Evan Cook looked out across the council chambers.
He had an audience.
“When I moved to Federal Way, Washington, when I was 14 years old, I probably could have used a couple of resources that we offer now, but I was able to be one of those statistics that made it out on the positive side — going to college and graduating and coming back to my community to serve,” he said.
Cook worries about the youth who are going down the wrong path.
“Too many doors have been closed to them, doors I didn’t even know existed, doors that were open to other people, but doors that were closed to me, and doors that are closed to a lot of people that look like me and look like them for whatever reason.” Cook said.
Cook is now part of the Multi-Service Center’s Positive Outcomes Program. POP helps youth ages 12 to 24 find resources, graduate high school, enroll in college, get a job and participate in positive activities. He was among many who spoke Tuesday night at the council’s special meeting addressing the Violence Prevention Coalition steering committee’s 10 recommendations for preventing youth violence.
Cook thinks the city not only needs to create opportunities and open doors for teenagers and young adults, he wants city officials to have an “open mind and open ear” to innovative strategies from Federal Way’s youth.
“They’re letting us know, ‘Hey, maybe they need somewhere to work out at 5:30 in the morning or somewhere that maybe can stay open until midnight where they can go play basketball because it’s better than hanging around Taco Bell on 348th,” he said, referring to the location 16-year-old Wesley Gennings was murdered in February 2016.
He said the right steps are being taken, but reminded the council to continue to be “centered on opportunities,” the city’s new tagline, for everyone in this community.
And after about six months of work, the Violence Prevention Coalition steering committee’s recommendations has touched on several areas in which the community could improve.
Committee President Doug Baxter explained the 14-member group surveyed 387 people on their ideas about violent crime in Federal Way, how they felt about their safety, what could be done to improve and how they could contribute.
“A lot of the times, people make knee-jerk reactions and you want to think about what’s going to work right now instead of talking to the rest of the community,” Baxter said. “We’re only 14 people, but we talked to 400 people throughout our community.
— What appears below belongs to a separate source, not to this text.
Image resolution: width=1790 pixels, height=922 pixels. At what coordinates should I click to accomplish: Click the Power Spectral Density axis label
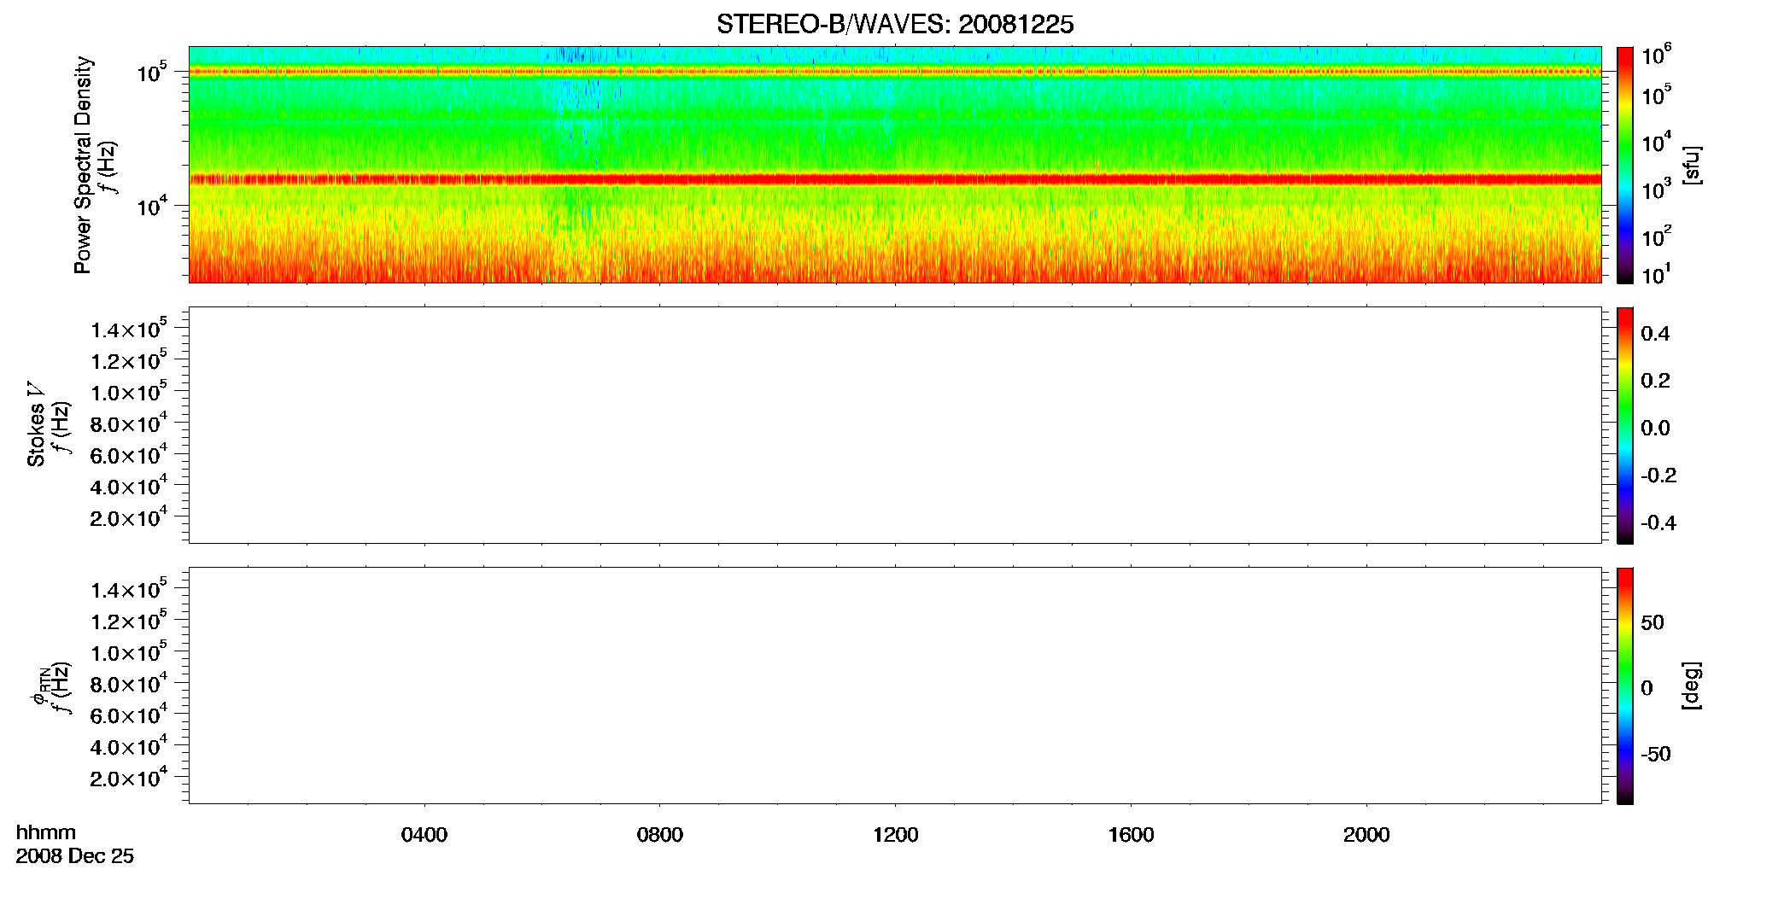[x=83, y=165]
As we heard from the community and the ideas that came out of the coalition, they were a lot better than what I came up with on my own.”
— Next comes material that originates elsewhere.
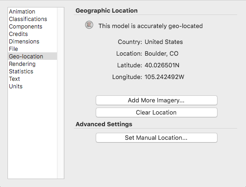The image size is (246, 187).
Task: Click the United States country value
Action: (x=164, y=42)
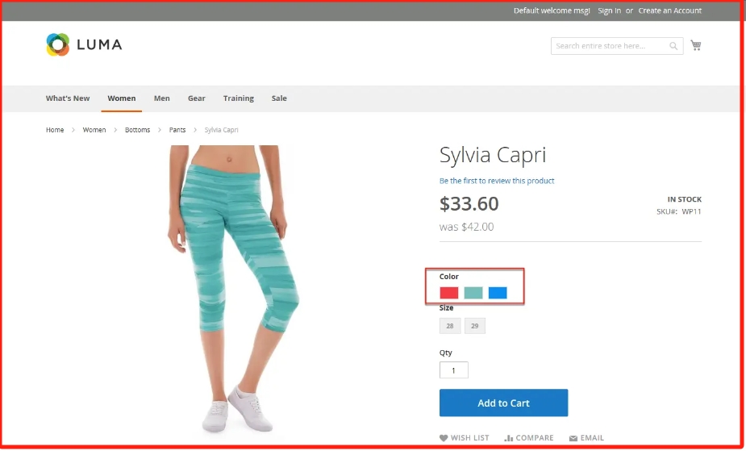Choose the blue color swatch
Baxter currently works as the violence prevention coordinator for CHI Franciscan Health.
The idea of a violence prevention committee first emerged in February 2016 after the murder of 16-year-old Wesley Gennings. That idea took on increased urgency last May after three people were murdered in 48 hours in Federal Way. The City Council approved the creation of the committee shortly thereafter. A preliminary coalition meeting, held last June, collected early ideas from about 60 attendees and discussed potential solutions for the then-unselected steering committee. The committee’s first meeting was in August and subsequent efforts to reach out the community, such as through a public meeting and survey, have taken place throughout the last six months.
- Support a community-centered bystander awareness project
- Provide an incentive to city employees and residents to become volunteer and become mentors
- Support the creation and expansion of social/emotional learning to more schools, after school programs and other youth organizations
- Explore opening a “one-stop” community resource center for youth and young adults
- Support a comprehensive job training program for youth
- Add more after-school programs in the city
- Institute restorative justice practices as a city initiative to reduce crime and violence
- Incentivize and encourage residents use gun safe and lock up firearms
- Expand youth substance use treatment in Federal Way to reduce barriers (there are currently none serving youth in the city)
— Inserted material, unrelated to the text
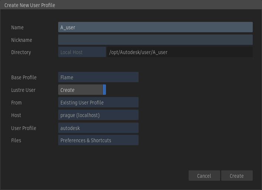The height and width of the screenshot is (190, 262).
Task: Toggle the Lustre User Create option
Action: (x=82, y=90)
- Dedicate city staff time or create a position to execute the recommendations brought by the Violence Prevention Coalition steering committee, as well as identify additional partnerships and recommendations
Is it enough?
Some people, however, believe the city is not being aggressive enough in the fight against crime and preventing violence in the community.
Longtime Federal Way resident Jim Stiles said the committee had good intentions but felt two things were missing from the conversation: personal and community responsibility.
“We’re not talking about somebody acting out and someone breaking windows at their local school or punctured tires in a parking lot. We’re talking about people being shot and killed, stabbed and killed over who made more money last year,” Stiles said, referring to a possible motive for a recent Federal Way murder. “Think about that for a minute. How did we get to a place where people shoot each other, stab each other or beat each other to death over who’s making the most cash this year?”
Stiles also questioned whether “midnight basketball leagues” and other programs would actually work.
Six people, including the mayor, were quick to respond to Stiles.
Dustin Morrison, a Federal Way Public Schools student, said he lost four friends last year due to gun violence and that having programs with strong male mentors, a recommendation from the committee, will have a huge impact in teaching youth right from wrong, especially for those like himself who haven’t had fathers growing up.
Mike Niksich, president of the Todd Beamer Booster Club, said giving youth opportunities to do positive things is exactly how teens and young adults will learn personal responsibility. He said there aren’t enough after-school options for students as there are “scores and scores of high school kids sitting in the hallways looking for something to do.” Once 4 p.m. rolls around, he said, club teams “with the money” get to use the facilities.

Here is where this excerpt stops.